■ Exercise task 1:
Answer these from the article on the UN Security Council's Gaza resolution:
(a) Who is shown speaking in the photo, and on what date?
(b) Which term does the article say reflected the first major concession to Washington's demands?
(c) Where in the new resolution does the only mention of "humanitarian pauses" appear?
■ Exercise task 2: Carry the article on the UN Security Council's Gaza resolution forward from its final sentence.

■ Extract provided:
U.S. Ambassador Linda Thomas-Greenfield speaks during a U.N. Security Council meeting in New York City on February 20, 2023.

The United States has vetoed or watered down multiple United Nations Gaza cease-fire resolutions.

(Photo: Lev Radin/Pacific Press/LightRocket via Getty Images)

UN Security Council Caves to US Pressure to Prevent a Gaza Cease-Fire

Until Tel Aviv decides what steps it might want to take, if it wants to create conditions for a cease-fire at all, the resolution means that the Security Council embraces the U.S. position of allowing Israel's genocidal assault to continue unhindered.

The bottom line of the just-passed resolution at the UN Security Council is that it is NOT a cease-fire resolution. It is not even a “suspension of hostilities” resolution, which reflected the first major concession to Washington’s demands. That would have turned the resolution into a repeat of last month’s temporary pause – potentially useful for allowing in some additional humanitarian aid, perhaps another hostages-for-illegally-held-prisoners swap, and a few days respite for the millions of people in Gaza dying under Israeli bombardment before Israel’s full-scale war started again. But this resolution does not even do that. Despite misleading headlines in way too much of the mainstream media, the only mention even of “humanitarian pauses” appears in a reference to the Council’s November resolution that did call for such temporary halts to the fighting – and only mentioned in the preamble, not anywhere in the operative paragraphs of the new resolution.

■ Dataset extract:
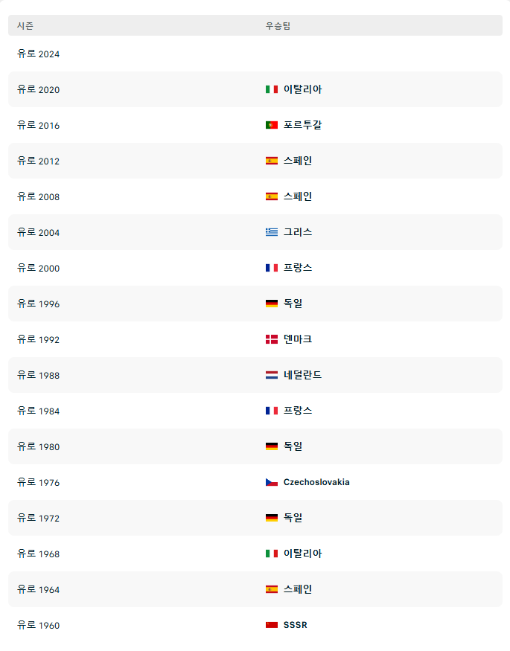Click the Denmark flag beside 덴마크
The height and width of the screenshot is (651, 510).
(272, 339)
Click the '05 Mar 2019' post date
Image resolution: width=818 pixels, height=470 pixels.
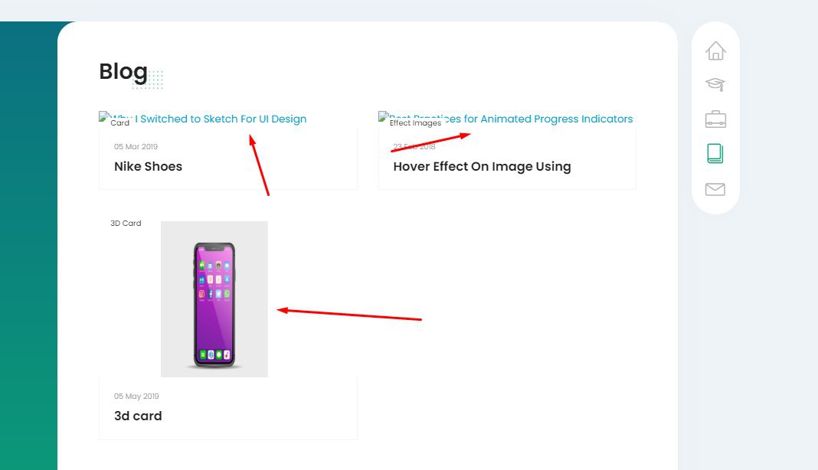136,146
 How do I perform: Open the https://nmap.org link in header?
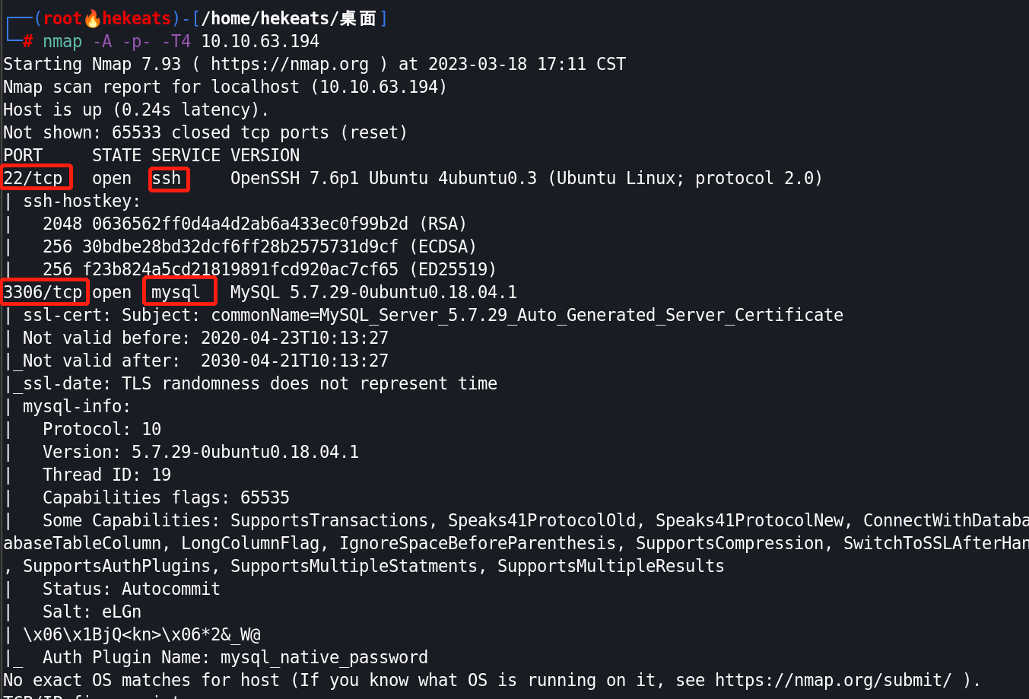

■ Exercise response 1:
(a) U.S. Ambassador Linda Thomas-Greenfield, on February 20, 2023.
(b) A "suspension of hostilities" resolution.
(c) In the preamble, in a reference to the Council's November resolution, and nowhere in the operative paragraphs.

■ Exercise response 2:
The operative paragraphs do not call for pausing, suspending, ending, easing or ceasing hostilities – meaning Israel can continue its deadly assaults by air and land without violating the Security Council’s fought-over resolution. The vote was 13 in favor, with the U.S. and Russia abstaining. (Moscow had proposed an amendment returning to the “suspension of hostilities” language, but despite 10 votes in favor and 4 abstentions, the amendment was rejected by a U.S. veto.)

Instead the final text “calls for urgent steps to immediately allow safe, unhindered, and expanded humanitarian access” without defining those steps, and without any acknowledgement that the crucial “step” would require Israel to stop its bombing campaign and end its ground assaults. That means Israel, the overwhelmingly stronger party responsible for the deaths of 20,000+ Palestinians, overwhelmingly children and women, can decide when or if its bombs, drones, tank assaults decimating the Gaza Strip and its people should be paused or stopped or suspended.

The operative paragraphs do not call for pausing, suspending, ending, easing or ceasing hostilities—meaning Israel can continue its deadly assaults by air and land without violating the Security Council's fought-over resolution.

So instead of calling for an actual cease-fire, or even a “suspension of hostilities,” the resolution calls for unnamed “urgent steps … to create the conditions for a sustainable cessation of hostilities.” Which means that until Tel Aviv decides what steps it might want to take, if it wants to create conditions for a cease-fire at all, the resolution means that the Security Council embraces the U.S. position of allowing Israel’s genocidal assault to continue unhindered.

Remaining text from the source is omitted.